“He infused great youthful energy (only 34 when he was appointed president) into the reform of the town planning department,” Judge Marre...
“He infused great youthful energy (only 34 when he was appointed president) into the reform of the town planning department,” Judge Marrero said via email. “To do this, he recruited an impressive cadre of young planners and architects outside of the civil service, which meant that some bureaucratic interests were very unhappy. “
Paul Goldberger, the former New York Times architecture critic, said in an email: “Donald Elliott was a realist who believed in the need to make the city more livable, and he used inventive legal tactics to trying to balance the forces at play in New York. New York’s whole approach to planning has changed and he has played a key role in almost every innovation.
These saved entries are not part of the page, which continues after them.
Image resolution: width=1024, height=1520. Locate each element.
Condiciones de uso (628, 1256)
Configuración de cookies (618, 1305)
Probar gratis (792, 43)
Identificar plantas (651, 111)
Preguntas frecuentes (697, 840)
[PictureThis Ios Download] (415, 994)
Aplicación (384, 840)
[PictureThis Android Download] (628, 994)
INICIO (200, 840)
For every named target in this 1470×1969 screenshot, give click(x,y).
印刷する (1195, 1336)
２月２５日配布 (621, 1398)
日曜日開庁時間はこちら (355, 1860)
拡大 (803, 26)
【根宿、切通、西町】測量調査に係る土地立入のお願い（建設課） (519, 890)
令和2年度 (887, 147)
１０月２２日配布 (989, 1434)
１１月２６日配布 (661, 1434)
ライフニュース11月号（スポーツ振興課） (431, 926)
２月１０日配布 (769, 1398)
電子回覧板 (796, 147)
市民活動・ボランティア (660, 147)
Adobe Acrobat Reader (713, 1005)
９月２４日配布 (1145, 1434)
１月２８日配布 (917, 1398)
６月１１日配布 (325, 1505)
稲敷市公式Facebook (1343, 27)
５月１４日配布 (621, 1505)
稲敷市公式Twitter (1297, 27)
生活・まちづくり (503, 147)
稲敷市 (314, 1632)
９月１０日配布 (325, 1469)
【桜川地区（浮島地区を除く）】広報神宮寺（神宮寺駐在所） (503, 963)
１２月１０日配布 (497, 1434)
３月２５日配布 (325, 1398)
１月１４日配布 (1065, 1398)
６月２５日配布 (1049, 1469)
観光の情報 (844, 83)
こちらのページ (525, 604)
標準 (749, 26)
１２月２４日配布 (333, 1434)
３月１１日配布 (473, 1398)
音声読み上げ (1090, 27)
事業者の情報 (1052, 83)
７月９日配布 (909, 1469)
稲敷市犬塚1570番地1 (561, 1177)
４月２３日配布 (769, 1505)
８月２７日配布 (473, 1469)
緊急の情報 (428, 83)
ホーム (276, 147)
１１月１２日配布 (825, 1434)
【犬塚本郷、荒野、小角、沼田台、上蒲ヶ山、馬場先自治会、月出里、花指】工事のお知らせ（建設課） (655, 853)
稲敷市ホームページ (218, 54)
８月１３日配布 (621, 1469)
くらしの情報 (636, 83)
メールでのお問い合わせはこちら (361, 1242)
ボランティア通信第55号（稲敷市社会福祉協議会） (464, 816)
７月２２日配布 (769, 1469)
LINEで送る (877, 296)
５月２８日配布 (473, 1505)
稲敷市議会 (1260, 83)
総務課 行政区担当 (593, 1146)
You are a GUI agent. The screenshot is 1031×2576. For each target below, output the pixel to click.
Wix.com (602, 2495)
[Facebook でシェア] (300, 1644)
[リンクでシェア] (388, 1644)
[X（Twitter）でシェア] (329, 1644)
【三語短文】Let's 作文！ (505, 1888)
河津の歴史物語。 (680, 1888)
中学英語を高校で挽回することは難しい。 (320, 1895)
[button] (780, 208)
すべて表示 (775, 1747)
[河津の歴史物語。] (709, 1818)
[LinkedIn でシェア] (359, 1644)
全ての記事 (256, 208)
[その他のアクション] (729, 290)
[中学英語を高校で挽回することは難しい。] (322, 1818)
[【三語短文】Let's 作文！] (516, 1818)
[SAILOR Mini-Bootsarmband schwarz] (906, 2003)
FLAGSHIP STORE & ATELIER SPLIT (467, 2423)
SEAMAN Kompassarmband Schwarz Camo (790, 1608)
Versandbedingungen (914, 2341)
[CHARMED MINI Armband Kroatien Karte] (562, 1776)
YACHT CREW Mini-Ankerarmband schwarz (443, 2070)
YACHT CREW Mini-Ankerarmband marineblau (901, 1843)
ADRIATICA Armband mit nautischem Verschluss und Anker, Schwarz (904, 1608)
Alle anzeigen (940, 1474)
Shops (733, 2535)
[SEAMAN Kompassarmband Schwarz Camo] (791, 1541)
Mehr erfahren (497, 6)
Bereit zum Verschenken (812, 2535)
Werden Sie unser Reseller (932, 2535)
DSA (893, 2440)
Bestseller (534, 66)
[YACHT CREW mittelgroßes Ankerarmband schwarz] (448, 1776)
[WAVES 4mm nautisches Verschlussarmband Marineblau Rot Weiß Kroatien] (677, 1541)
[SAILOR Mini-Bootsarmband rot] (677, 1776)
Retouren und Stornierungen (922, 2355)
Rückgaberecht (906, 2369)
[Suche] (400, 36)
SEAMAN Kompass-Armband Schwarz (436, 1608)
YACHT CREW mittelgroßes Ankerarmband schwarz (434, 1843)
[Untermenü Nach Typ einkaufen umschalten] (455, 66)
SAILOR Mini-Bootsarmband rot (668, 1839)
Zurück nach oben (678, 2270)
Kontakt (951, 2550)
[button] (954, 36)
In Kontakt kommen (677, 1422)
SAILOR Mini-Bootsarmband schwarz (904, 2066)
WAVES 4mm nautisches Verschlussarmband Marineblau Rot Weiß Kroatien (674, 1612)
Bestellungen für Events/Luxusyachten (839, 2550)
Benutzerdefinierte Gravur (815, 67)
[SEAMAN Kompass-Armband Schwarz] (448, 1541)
Donald Harrison Elliott was born August 20, 1932 in Manhattan, son of Harrison Sackett Elliott, professor of religious education and psychology at Union Theological Seminary, and Grace (Loucks) Elliott, the National President of the YWCA
After graduating from New Lincoln School in Manhattan, he received a bachelor’s degree in 1954 from Carleton College in Minnesota and a law degree in 1957 from New York University.
In 1956 he married Barbara Ann Burton; she died in 1998. In addition to their son Drew, he is survived by two other sons, Steven and Douglas, and six grandchildren.
A Reform Democrat, Mr. Elliott was an administrator of urban renewal on the Upper West Side in the early 1960s. He worked on the successful 1965 election campaign of John V. Lindsay, a Liberal Republican congressman from Manhattan, after specializing in land use regulation in Mr. Lindsay’s law firm. He then managed the transition of administration from Mayor Robert F. Wagner and oversaw the anti-poverty and housing programs for the new mayor until he was appointed to the planning committee and appointed. director of the town planning department in November 1966. He served until 1973.
In this position, he created an urban design working group made up of several architects – Jaquelin T. Robertson, Richard weinstein, Myles Weintraub and Jonathan Barnett – whom Mr Lindsay has authorized to “advance the cause of aesthetics in all areas that the planning commission can influence, from road signs to skyscrapers”.